*** Block opens ***

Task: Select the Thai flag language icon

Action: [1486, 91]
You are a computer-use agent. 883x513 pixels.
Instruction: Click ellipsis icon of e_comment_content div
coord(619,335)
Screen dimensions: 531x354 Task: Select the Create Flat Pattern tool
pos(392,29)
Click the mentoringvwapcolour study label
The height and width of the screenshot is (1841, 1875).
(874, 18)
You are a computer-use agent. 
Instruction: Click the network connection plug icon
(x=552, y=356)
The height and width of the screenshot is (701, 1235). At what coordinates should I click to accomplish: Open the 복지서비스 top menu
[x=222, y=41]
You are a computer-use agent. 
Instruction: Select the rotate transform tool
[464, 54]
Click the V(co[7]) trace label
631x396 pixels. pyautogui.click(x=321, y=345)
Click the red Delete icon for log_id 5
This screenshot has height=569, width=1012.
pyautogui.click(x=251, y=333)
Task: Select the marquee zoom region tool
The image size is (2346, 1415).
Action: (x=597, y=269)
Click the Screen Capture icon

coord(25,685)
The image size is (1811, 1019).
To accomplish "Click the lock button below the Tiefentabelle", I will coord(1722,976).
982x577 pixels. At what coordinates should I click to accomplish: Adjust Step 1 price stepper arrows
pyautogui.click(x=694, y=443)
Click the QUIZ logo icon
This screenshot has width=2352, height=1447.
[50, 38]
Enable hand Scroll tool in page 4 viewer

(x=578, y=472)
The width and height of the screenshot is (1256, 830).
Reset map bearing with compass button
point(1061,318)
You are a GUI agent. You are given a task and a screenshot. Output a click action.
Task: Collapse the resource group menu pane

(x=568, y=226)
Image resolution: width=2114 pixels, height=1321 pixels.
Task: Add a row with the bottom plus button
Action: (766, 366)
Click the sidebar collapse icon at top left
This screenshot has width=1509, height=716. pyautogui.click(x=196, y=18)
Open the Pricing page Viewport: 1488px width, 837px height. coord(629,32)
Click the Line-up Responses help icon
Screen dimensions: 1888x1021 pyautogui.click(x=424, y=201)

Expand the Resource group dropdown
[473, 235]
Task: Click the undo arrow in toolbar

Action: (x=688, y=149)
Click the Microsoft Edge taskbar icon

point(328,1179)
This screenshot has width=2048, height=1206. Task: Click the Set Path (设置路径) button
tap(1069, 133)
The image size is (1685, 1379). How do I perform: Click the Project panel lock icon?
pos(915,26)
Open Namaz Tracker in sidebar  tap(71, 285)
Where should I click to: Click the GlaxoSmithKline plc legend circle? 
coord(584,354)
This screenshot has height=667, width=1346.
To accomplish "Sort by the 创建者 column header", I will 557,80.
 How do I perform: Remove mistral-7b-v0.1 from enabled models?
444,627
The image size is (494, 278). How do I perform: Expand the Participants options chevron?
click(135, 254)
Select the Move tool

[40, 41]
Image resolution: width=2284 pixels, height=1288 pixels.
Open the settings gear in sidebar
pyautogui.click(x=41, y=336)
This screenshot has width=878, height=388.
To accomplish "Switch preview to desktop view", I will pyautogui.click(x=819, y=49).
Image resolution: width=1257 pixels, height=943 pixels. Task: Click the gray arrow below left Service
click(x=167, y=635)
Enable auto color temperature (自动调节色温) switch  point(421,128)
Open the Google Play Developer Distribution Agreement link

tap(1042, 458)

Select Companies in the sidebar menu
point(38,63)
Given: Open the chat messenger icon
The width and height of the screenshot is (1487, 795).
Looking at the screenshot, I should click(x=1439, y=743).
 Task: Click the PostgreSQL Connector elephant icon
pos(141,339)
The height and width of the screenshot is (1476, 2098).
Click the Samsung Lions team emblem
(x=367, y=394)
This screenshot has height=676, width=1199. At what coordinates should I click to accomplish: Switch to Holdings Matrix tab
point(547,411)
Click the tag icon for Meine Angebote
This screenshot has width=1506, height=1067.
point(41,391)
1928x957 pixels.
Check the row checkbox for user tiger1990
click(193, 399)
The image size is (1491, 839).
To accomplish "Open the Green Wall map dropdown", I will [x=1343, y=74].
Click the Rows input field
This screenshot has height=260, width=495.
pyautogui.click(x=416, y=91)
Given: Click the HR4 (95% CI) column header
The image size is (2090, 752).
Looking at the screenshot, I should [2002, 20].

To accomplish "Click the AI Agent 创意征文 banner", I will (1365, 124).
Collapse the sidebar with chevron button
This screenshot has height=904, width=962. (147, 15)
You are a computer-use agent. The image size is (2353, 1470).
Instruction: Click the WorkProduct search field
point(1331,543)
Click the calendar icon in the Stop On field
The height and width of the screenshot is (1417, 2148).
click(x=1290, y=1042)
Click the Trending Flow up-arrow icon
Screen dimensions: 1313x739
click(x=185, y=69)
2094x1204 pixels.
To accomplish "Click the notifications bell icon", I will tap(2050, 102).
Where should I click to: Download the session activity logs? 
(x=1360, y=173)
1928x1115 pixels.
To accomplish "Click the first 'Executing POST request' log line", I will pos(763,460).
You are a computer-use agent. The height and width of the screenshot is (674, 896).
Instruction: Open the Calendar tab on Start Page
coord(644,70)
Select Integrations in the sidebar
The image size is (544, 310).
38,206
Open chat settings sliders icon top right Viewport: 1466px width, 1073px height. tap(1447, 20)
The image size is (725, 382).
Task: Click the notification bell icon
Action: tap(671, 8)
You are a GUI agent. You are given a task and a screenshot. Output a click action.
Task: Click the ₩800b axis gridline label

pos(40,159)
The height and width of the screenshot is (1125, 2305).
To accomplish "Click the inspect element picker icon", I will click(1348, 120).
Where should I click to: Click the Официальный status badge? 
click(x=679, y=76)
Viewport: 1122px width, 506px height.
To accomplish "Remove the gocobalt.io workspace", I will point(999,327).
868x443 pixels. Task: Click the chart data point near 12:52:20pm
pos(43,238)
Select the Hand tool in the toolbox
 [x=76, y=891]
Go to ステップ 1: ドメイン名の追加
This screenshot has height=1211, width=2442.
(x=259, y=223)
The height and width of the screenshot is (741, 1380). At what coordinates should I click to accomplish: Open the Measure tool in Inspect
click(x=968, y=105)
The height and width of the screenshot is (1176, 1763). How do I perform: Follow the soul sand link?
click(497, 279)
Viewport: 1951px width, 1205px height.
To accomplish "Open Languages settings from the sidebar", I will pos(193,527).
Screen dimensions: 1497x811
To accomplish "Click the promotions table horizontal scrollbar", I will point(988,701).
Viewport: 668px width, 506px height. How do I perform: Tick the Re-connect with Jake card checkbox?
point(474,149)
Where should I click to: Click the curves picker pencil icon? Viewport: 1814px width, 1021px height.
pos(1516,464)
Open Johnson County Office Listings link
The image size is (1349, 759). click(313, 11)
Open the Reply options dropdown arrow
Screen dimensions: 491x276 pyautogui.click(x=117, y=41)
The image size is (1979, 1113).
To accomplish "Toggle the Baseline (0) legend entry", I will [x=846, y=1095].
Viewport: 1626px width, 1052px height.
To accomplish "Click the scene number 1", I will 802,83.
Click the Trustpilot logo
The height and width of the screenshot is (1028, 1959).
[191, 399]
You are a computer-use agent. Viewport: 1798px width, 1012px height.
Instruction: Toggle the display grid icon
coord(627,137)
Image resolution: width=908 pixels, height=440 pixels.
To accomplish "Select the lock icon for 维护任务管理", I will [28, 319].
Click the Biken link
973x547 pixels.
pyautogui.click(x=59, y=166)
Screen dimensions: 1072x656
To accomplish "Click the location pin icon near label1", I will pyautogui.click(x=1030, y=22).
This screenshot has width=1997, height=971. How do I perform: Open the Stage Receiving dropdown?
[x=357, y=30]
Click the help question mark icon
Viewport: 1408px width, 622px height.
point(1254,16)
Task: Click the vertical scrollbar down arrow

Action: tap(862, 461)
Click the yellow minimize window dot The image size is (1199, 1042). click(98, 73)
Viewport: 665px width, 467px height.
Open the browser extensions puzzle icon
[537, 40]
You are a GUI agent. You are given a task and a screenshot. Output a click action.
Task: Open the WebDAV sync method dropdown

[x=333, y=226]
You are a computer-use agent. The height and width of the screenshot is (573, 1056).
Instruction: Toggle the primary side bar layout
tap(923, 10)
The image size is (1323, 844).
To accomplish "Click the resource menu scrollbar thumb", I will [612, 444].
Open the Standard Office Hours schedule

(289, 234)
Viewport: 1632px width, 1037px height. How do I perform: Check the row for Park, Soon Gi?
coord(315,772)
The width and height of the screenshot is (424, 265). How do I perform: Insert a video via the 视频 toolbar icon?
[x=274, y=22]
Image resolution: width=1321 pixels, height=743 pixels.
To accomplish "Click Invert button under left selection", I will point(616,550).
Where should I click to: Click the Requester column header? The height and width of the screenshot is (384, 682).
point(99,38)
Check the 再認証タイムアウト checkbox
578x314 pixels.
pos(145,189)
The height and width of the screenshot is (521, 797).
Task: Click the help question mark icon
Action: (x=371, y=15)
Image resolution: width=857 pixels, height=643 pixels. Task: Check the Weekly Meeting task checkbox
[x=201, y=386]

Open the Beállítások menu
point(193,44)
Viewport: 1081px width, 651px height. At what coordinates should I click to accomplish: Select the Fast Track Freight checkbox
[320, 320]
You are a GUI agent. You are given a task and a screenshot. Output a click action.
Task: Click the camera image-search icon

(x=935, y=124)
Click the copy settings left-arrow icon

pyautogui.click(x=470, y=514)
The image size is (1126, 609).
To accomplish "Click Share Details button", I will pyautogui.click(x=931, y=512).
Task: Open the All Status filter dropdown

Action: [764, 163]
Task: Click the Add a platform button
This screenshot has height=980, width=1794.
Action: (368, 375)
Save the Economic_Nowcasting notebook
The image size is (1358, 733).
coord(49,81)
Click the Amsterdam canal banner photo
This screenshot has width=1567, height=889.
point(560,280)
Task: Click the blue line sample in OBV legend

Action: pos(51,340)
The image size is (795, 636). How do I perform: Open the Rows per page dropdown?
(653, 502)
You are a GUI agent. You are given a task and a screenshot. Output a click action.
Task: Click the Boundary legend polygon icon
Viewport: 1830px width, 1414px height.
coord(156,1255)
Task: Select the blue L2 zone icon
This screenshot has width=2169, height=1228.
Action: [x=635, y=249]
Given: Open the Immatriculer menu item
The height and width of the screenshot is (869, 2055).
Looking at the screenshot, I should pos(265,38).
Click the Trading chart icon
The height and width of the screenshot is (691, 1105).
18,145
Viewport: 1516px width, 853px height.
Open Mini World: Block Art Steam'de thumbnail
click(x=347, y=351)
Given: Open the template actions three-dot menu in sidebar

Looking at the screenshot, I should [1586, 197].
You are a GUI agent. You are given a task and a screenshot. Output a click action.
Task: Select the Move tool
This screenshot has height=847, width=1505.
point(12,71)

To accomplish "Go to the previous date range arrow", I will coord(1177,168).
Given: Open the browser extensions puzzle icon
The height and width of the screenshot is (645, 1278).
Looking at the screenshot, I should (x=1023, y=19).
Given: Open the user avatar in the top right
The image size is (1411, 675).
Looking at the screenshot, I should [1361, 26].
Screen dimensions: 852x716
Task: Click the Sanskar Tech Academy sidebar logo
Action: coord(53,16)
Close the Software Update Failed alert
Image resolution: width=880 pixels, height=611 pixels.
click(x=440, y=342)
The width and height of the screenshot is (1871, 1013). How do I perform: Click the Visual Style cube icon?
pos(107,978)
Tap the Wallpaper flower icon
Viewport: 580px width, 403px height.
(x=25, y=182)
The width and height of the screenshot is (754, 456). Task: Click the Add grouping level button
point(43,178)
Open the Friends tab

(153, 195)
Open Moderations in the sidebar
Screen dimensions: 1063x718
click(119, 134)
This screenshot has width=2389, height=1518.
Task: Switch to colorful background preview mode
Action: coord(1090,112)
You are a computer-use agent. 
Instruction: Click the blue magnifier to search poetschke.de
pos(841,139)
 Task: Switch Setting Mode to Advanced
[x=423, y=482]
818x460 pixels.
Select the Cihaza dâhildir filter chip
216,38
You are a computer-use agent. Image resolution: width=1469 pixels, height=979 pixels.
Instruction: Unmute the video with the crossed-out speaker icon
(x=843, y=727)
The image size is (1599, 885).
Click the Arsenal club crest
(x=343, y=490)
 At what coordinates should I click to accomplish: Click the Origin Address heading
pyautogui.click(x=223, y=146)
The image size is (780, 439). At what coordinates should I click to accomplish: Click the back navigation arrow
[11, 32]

*** Block closes ***

Of the lines above, extract only those from the line with "Given: Open the browser" to the line with "Given: Open the user avatar in the top right", both included, exactly as written.

→ **ANSWER SECTION**:
Given: Open the browser extensions puzzle icon
The height and width of the screenshot is (645, 1278).
Looking at the screenshot, I should (x=1023, y=19).
Given: Open the user avatar in the top right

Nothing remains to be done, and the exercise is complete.